How the Trust Gap Is Holding Back Data-Driven Decisions
Why data catalogs just might be the final mile for analytics innovation.
- By Stephanie McReynolds
- October 16, 2018
The most recent results of a long-running global business intelligence survey revealed that 58 percent of companies base at least half of their regular business decisions on gut feel or experience rather than data and information.
Why? They don't trust the data, the analysis, or both. As we are seeing with automated intelligence, trust becomes particularly important when people cannot fully control a technology or scientific innovation. The algorithms and APIs become a black box, difficult to verify. Trust is the elusive final mile of the analytics innovation journey and the key to data-driven decision making.
What's Holding Us Back?
Adopting self-service tooling is easy. Fostering a data-driven culture is hard. For years, data management teams and vendors have innovated with new systems for data analytics. We've built cheaper repositories that could store the proliferation of data, faster processing engines of all flavors that efficiently churn through data to find patterns, and easier-to-use interfaces that engage a wide variety of users in beautiful, creative exploration of data and analysis.

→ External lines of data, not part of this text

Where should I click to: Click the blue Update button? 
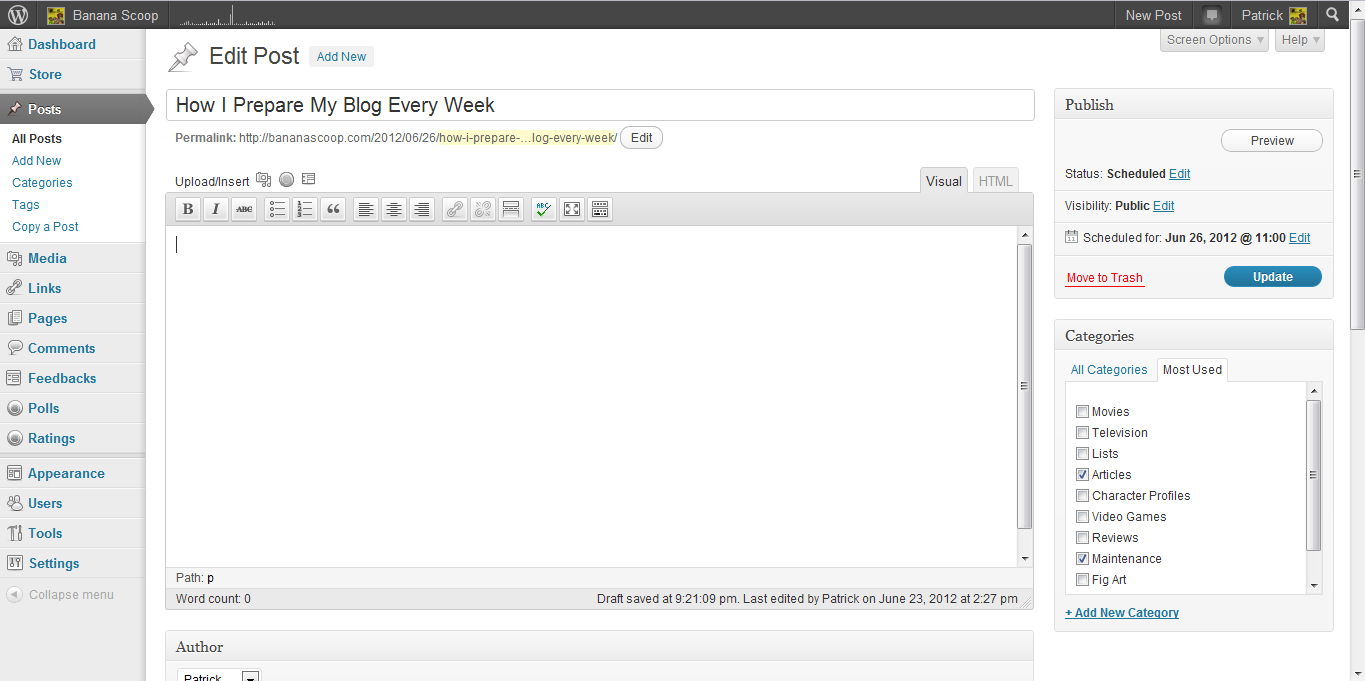tap(1272, 277)
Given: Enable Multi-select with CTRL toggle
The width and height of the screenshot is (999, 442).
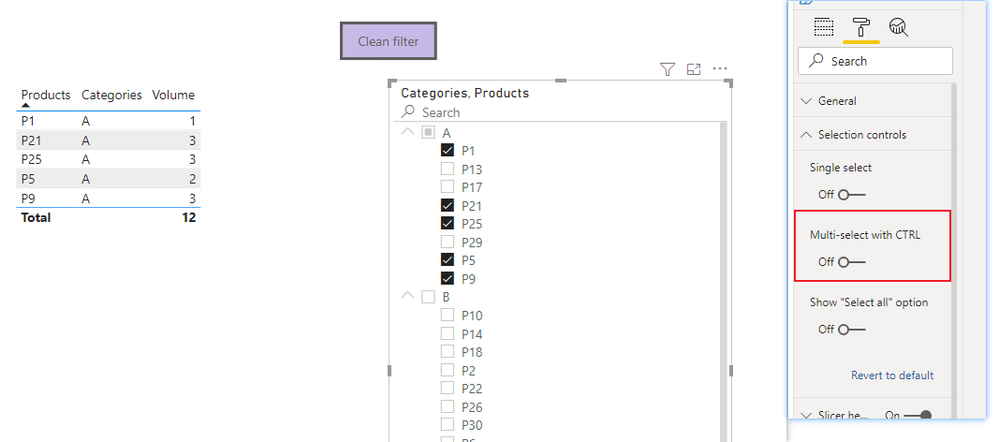Looking at the screenshot, I should click(x=852, y=262).
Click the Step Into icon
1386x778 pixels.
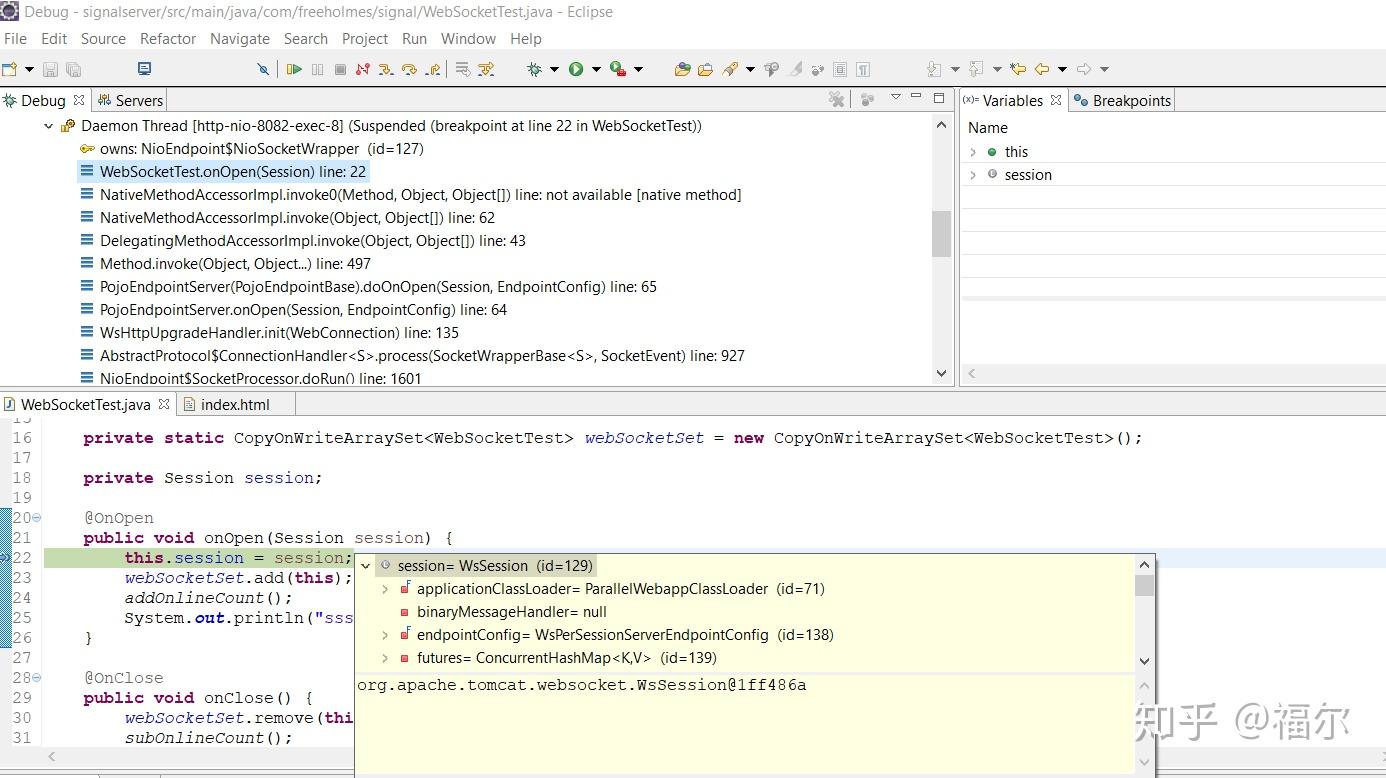386,69
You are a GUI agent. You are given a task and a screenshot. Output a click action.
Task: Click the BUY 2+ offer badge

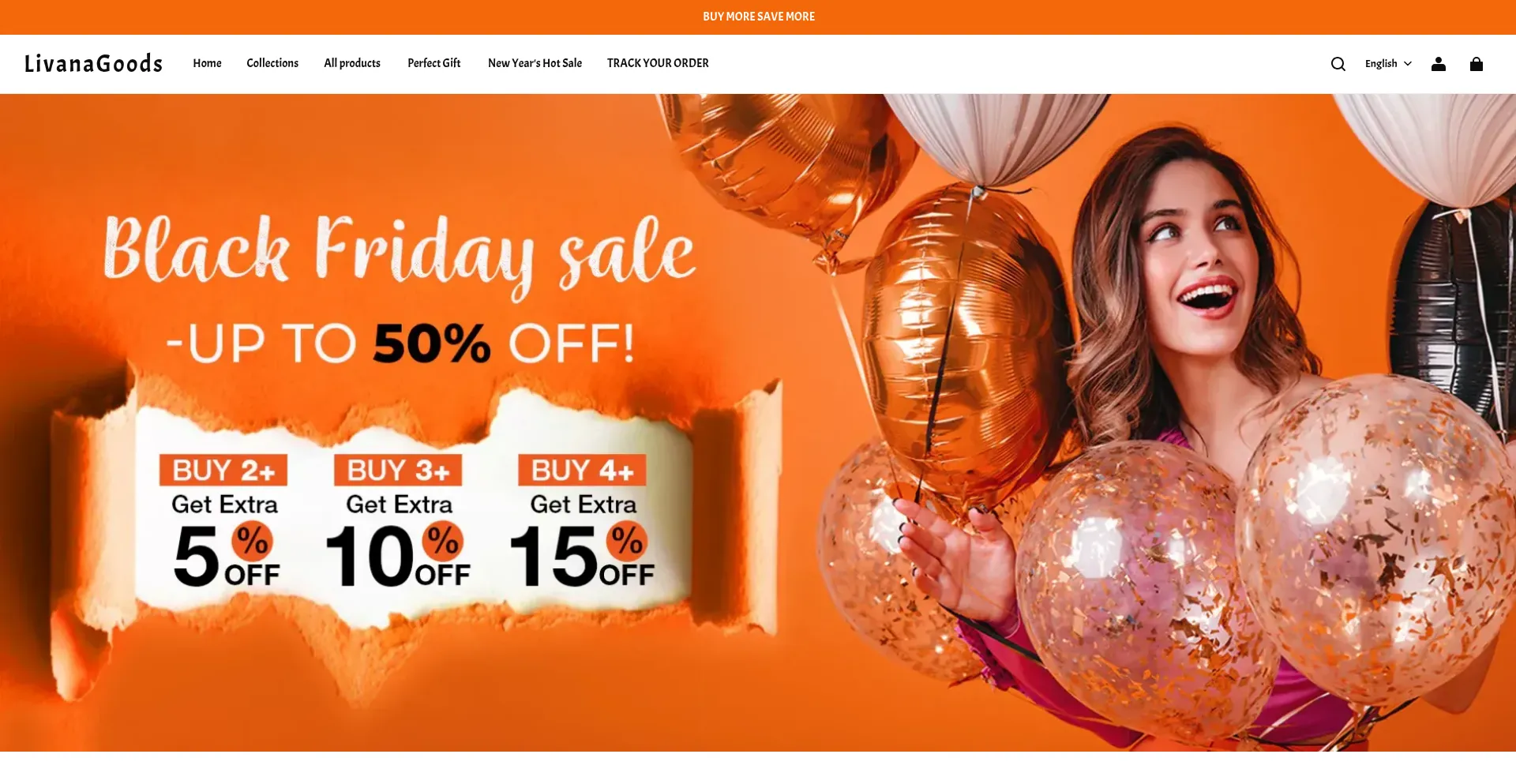(223, 470)
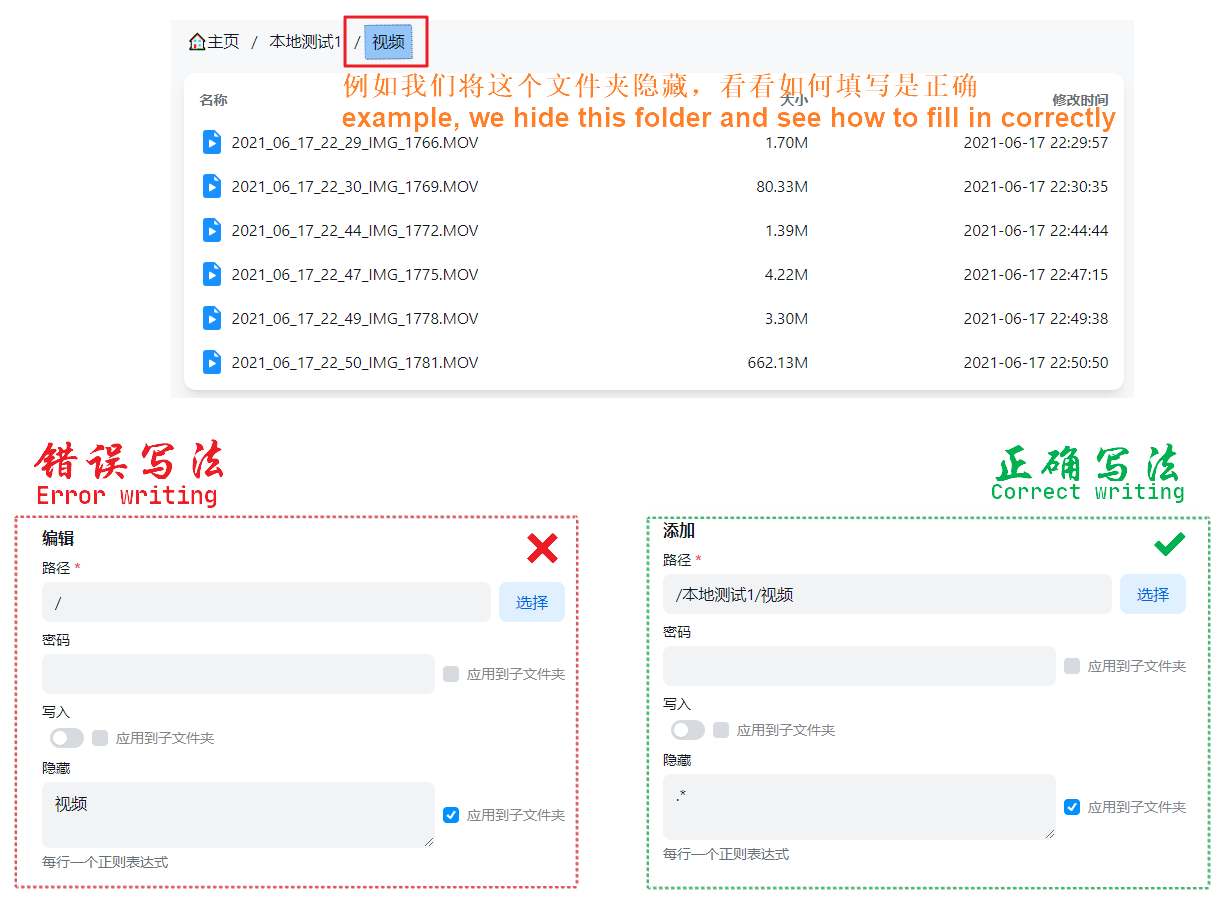Click the 隐藏 textarea containing .* pattern
This screenshot has width=1221, height=898.
coord(858,807)
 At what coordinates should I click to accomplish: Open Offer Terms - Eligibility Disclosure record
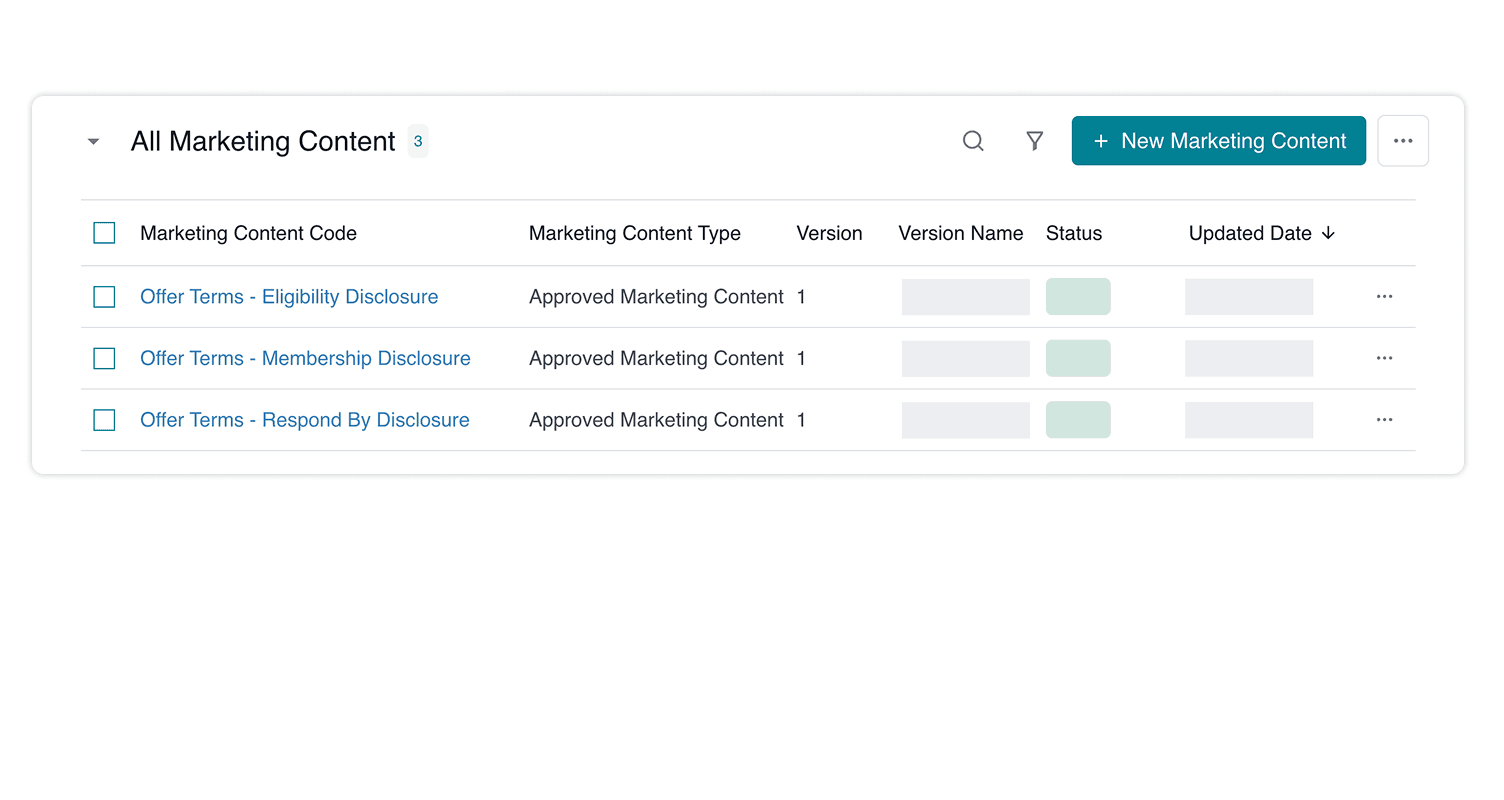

What if the final gap, the issue holding us back from data-driven answers, is not a technology barrier at all? What if it is something very human?
To change the way we make decisions, we have to build trust. Trust in the data itself, trust in the specialist who transformed that data into analysis, and trust in the software that is storing, processing, and delivering insight.
Most current thought leadership about data governance describes the modern technical challenges of data security, quality, and lineage in a highly distributed data analytics architecture. However, solving those technical challenges won't directly increase the number of managers making data-driven decisions. Instead, we need to shift our focus as data governance becomes more important to developing insights. It is a slight but critical shift to the people and processes that ultimately deliver trusted insights.
No Standard Formula to Follow
A large body of excellent academic research and thinking about data ethics and governance is growing rapidly thanks to the increased focus on automated intelligence. With all of the minds at work in this area, you might think that the answer is clear, but it continues to trip up even the most innovative data companies.
What is the standard formula for trust in data? I wish there were an equation, a simple formula for ensuring trust, but none exists. Trust is a social construct. The foundations, boundaries, and norms for trust evolve out of a community. The role of regulation and what can be done to balance fair use of data, trust, and acceptance does not have a one-size-fits-all answer. Trust must be built.
Before self-service analytics, when data analysis was performed by a small team of specialists, trust was easy. Tribal knowledge passed from specialist to specialist and those one-to-one relationships were a sufficient foundation for trust. Each organization typically had a small group of data analysts or data professionals who were the go-to sources for trusted knowledge.
One customer of ours recently described the situation rather humorously: "I, personally, was the query tool for my team. If they wanted an accurate and governed query, they asked me to run it. My colleague was our business glossary. If someone wanted a detailed definition of what the data represented or what the accurate calculation would be to measure a business result, they asked her. Together, we ensured the accuracy of analysis for the team."
Today with broad access to data and analytics the norm for most organizations, trust is more challenging. This type of tribal knowledge sharing no longer scales.
How Is Trust In Data Built?
Trust "rests not only on the assumption that one is dependent on the knowledge of others who are more knowledgeable, it also entails a vigilance toward the risk to be misinformed," according to the authors of the essay "Trust in Science and the Science of Trust."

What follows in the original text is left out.